ヴィヴが母国に帰らなくてはならない理由は分かった。でもどうして、私が誘われているんだろう。嬉しいけど。
そうしていたら、ヴィヴがさらに語り始めた。
「僕とミラは、あの王宮では孤立しています。元々母の立場が弱かったのもありますし、その母もミラを産んですぐに亡くなりました」
幼いミラは、とてもヴィヴになついている。仲のいい兄妹だなとは思ったけれど、どちらかというと父と娘のようでもあるなと思っていた。そんな事情があったのならうなずける。

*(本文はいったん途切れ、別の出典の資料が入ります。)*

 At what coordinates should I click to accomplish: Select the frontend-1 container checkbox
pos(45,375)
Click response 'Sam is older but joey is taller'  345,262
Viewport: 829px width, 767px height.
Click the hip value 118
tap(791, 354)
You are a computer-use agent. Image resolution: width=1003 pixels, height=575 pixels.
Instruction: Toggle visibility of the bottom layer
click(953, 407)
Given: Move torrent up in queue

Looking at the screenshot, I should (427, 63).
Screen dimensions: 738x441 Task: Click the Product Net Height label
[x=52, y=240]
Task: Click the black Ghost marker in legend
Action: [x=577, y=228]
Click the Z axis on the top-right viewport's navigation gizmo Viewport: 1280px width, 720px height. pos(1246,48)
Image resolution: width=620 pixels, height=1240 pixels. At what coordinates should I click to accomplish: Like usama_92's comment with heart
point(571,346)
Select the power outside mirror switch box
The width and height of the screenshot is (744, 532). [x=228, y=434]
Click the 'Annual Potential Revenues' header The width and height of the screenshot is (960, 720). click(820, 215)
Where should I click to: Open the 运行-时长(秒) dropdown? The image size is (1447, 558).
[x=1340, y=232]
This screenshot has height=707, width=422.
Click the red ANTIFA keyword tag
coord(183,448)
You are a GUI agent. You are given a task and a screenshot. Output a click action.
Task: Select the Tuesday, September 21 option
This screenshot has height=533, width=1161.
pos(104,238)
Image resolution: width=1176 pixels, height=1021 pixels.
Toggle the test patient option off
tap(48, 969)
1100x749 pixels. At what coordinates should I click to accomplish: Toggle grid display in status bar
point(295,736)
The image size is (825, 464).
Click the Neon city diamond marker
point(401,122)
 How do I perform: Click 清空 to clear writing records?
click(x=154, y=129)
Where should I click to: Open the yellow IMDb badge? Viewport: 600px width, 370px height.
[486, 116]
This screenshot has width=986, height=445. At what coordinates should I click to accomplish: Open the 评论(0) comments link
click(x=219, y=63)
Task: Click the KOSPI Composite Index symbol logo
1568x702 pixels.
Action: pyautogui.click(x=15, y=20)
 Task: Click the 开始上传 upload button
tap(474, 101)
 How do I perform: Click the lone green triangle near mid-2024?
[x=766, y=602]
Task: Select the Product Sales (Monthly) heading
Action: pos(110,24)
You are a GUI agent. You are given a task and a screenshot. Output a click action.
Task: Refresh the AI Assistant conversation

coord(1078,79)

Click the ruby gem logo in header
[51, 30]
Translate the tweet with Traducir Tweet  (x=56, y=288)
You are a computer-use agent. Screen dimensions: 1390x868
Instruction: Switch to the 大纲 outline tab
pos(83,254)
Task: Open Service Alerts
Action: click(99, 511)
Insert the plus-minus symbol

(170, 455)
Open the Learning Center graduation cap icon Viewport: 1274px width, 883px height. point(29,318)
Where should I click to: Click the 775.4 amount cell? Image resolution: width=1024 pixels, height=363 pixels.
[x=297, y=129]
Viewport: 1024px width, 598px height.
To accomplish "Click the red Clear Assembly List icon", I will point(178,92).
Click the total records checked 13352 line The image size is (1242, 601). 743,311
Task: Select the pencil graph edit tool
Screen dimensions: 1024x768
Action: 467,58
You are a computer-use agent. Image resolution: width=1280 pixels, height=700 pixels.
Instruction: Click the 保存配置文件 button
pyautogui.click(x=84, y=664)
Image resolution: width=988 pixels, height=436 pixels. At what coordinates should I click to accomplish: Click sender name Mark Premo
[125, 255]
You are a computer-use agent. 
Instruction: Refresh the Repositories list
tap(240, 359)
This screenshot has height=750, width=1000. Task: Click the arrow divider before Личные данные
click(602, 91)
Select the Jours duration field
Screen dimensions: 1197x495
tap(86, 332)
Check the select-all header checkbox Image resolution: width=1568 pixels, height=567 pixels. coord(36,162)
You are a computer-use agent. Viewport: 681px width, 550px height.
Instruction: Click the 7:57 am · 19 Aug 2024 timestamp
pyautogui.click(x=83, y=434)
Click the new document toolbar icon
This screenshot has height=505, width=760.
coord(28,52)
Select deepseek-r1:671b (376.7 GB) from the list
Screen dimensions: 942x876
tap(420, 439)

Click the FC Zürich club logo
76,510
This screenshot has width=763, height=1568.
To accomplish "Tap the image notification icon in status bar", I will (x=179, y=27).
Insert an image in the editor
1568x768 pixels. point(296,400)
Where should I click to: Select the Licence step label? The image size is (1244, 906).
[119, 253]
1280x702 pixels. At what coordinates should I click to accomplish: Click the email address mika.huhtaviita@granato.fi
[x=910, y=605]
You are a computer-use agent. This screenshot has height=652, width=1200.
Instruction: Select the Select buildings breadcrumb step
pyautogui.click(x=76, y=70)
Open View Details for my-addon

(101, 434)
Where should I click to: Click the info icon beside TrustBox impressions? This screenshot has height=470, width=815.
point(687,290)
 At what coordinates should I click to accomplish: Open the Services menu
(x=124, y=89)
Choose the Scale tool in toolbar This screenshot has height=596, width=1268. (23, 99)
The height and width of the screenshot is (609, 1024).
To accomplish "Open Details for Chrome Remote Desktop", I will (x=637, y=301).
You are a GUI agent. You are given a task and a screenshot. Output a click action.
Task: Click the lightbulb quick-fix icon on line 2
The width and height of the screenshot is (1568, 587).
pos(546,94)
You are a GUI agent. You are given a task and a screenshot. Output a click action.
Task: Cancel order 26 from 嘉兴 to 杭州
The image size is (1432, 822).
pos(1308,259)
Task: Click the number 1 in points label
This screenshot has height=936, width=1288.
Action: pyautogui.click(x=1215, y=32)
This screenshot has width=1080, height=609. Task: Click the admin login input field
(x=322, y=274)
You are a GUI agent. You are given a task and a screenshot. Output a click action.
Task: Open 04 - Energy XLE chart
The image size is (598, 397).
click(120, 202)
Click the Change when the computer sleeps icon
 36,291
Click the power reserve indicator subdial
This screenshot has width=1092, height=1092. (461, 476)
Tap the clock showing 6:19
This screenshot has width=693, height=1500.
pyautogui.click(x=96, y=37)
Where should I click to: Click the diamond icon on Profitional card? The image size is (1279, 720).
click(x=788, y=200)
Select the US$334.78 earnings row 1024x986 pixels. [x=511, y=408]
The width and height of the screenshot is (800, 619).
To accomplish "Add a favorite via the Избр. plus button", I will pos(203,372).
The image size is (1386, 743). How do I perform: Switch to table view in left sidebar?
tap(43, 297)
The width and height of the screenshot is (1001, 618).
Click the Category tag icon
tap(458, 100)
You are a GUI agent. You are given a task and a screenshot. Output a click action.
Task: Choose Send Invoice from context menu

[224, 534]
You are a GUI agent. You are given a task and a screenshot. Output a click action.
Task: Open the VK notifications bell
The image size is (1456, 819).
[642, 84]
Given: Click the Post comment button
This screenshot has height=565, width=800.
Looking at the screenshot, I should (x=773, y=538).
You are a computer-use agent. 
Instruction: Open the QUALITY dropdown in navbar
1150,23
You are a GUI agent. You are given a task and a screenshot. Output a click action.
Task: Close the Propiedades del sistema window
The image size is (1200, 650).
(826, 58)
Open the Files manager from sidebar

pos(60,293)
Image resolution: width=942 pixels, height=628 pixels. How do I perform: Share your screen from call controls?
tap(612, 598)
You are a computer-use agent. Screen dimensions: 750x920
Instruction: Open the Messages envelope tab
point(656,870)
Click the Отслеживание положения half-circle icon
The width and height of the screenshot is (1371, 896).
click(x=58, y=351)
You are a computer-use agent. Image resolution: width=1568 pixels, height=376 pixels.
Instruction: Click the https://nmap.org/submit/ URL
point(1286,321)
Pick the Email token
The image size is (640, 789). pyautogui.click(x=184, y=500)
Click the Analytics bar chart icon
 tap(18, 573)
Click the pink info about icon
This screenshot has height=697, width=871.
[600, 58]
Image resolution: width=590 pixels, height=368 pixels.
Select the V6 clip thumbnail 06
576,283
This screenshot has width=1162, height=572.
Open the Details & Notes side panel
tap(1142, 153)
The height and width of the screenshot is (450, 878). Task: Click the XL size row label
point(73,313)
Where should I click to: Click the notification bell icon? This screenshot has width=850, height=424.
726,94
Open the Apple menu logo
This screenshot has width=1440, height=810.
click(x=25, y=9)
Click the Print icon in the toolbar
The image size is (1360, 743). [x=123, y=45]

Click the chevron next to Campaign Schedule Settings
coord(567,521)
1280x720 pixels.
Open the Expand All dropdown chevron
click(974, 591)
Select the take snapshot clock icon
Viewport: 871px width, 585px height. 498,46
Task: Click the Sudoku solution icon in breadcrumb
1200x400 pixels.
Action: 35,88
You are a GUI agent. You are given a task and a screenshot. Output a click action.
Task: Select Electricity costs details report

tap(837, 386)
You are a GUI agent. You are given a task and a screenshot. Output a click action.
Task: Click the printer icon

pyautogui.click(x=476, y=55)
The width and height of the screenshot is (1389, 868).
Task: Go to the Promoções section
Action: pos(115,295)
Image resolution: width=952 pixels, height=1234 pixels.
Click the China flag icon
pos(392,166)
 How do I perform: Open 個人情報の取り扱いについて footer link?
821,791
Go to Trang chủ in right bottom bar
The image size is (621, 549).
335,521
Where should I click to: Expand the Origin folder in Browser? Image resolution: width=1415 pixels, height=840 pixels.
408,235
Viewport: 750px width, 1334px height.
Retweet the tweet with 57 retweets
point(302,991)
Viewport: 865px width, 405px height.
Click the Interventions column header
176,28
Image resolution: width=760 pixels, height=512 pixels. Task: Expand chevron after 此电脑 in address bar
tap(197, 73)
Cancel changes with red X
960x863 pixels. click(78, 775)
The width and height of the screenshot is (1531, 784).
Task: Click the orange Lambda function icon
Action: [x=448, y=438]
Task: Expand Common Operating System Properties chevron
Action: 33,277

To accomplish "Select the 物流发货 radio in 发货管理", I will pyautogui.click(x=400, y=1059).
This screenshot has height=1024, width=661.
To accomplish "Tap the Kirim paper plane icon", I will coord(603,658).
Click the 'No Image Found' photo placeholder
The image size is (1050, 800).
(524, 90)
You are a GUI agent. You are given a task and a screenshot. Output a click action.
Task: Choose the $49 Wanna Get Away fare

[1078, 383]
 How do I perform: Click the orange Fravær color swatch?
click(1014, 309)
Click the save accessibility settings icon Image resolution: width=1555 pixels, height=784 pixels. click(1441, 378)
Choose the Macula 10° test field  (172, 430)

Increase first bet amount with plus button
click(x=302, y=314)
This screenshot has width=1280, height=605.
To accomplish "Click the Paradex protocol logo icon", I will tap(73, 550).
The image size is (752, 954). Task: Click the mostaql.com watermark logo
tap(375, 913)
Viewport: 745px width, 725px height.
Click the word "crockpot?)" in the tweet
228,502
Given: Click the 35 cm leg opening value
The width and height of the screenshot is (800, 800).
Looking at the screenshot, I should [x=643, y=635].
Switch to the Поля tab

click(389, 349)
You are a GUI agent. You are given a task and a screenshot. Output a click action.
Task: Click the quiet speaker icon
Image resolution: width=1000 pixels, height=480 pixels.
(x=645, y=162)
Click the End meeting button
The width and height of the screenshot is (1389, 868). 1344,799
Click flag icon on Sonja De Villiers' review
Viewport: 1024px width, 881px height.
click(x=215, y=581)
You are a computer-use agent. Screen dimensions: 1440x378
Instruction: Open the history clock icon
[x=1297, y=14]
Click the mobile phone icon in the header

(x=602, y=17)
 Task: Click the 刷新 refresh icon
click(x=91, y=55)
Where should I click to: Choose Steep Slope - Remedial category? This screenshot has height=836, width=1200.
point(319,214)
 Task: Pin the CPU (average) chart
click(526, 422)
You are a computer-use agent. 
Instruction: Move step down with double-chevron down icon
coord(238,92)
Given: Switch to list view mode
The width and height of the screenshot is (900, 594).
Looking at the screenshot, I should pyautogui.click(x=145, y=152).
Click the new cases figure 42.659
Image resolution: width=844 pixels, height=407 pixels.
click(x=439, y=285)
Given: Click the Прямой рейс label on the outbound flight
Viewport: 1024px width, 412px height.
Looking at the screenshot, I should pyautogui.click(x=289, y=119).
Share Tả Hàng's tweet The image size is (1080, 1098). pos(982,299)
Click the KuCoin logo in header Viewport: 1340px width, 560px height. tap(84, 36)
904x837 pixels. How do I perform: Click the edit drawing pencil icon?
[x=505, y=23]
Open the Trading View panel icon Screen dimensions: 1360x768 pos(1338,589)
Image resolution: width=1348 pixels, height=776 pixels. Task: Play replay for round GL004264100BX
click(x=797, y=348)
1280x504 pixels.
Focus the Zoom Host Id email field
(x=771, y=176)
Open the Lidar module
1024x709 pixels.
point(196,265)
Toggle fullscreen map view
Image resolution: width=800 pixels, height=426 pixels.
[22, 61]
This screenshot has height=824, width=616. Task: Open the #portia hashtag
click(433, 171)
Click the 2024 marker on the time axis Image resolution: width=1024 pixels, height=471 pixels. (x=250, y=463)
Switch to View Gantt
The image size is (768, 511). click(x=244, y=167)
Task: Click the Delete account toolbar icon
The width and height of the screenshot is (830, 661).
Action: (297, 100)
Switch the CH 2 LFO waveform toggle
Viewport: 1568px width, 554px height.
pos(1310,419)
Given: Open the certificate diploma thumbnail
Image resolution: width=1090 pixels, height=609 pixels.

「僕たちが頼れるのは、ダニエルとエステルだけなんです」
ヴィヴとミラ、それにダニエルとエステル。たった四人だけ。彼は王族なのに、たったそれだけ。
「情けない話ですが、味方が……寄り添ってくれる人が欲しいと、そう思ってしまったんです。これからの難事を乗り切るにあたって」
彼の気持ちが、痛いほどよく分かってしまった。私もこの屋敷に来た時、ポリーたちと仲良くなろうと頑張った。それまでずっと、独りぼっちだったから。
「この花森屋敷の世話については、オリバー伯爵に頼むことができるでしょう。ですから、どうか……」
哀願するような声で、ヴィヴが私を見つめている。ミラも涙目で、そんな私たちを見ていた。
彼らと離れたくない。ヴィヴの不安を和らげてあげたい。この屋敷を放っていくのは心配だけれど、オリバー伯爵になら託せるだろう。
私の答えは、とっくの昔に決まっていた。